# Exercise objective
Determine how many lines below contain the word "profile", then state only that figure.
Data extracts START
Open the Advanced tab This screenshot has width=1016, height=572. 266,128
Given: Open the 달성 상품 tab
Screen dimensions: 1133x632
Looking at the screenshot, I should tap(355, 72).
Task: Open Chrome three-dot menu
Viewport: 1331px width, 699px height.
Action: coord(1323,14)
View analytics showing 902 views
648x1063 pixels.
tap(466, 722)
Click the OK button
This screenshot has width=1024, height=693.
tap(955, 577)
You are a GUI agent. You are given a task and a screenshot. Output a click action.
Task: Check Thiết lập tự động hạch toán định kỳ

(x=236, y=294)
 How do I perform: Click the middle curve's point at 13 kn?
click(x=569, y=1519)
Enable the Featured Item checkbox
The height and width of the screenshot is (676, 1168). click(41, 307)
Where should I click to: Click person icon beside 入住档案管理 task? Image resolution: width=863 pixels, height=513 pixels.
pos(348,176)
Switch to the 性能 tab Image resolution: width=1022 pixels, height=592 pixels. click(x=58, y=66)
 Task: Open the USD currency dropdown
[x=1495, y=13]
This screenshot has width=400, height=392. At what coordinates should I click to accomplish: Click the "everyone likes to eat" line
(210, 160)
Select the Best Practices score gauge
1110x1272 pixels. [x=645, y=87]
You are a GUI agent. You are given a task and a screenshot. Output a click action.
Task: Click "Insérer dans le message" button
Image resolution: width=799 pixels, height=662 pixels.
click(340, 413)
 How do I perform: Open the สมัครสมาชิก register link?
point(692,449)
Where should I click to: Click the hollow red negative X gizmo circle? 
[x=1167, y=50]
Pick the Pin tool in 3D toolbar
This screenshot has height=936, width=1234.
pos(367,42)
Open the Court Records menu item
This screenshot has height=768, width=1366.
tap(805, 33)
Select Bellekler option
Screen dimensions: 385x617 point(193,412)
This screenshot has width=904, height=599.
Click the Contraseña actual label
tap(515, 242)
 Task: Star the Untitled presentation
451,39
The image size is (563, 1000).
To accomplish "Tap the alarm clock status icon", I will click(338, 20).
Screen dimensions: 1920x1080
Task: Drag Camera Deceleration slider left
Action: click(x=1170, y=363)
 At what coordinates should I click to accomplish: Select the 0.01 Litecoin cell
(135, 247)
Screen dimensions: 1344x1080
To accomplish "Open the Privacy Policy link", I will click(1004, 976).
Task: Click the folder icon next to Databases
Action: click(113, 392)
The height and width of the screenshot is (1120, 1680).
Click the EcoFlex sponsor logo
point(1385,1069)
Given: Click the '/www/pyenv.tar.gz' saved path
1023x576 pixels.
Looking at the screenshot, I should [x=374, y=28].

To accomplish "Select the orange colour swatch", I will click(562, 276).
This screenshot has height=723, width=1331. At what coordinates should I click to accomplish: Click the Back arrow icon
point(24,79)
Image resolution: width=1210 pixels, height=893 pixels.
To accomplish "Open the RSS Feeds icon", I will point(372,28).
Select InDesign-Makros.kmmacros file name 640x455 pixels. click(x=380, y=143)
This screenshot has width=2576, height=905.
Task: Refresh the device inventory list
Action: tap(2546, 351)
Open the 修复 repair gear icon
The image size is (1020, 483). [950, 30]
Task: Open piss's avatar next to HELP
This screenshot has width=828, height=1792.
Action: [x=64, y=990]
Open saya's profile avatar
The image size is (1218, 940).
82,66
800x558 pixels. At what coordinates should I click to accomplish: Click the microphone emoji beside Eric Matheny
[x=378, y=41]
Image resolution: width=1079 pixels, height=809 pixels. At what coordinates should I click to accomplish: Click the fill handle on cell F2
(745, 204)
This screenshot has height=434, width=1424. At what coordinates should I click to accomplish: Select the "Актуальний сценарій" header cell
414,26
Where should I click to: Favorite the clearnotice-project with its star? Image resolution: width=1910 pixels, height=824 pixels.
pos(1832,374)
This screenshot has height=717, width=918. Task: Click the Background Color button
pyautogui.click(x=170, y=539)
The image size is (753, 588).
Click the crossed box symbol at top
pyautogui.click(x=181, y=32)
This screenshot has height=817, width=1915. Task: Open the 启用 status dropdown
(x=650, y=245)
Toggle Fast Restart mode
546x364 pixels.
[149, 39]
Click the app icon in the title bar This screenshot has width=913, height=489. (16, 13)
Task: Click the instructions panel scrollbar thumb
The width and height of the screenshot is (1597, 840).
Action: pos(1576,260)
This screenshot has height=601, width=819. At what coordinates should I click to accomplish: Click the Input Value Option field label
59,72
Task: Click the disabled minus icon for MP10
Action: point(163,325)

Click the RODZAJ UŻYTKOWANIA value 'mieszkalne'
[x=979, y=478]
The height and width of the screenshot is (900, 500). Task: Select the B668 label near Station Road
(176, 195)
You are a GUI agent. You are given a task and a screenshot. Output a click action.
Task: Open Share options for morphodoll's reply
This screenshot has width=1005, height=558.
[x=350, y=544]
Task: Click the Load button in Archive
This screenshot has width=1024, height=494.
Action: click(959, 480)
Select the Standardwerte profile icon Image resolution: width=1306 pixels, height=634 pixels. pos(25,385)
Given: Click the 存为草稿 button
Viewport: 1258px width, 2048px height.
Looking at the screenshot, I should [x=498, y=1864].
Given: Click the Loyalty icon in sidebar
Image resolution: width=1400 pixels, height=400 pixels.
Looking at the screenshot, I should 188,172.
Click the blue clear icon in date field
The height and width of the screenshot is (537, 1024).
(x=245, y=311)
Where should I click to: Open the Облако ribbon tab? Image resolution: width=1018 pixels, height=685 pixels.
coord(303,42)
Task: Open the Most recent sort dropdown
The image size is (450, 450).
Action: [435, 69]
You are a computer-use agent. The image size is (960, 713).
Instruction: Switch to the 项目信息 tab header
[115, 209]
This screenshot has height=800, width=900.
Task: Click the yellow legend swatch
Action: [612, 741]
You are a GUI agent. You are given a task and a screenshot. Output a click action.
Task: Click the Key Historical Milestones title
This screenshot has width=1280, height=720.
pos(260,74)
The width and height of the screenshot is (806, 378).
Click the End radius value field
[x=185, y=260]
Data extracts END
# Your response
2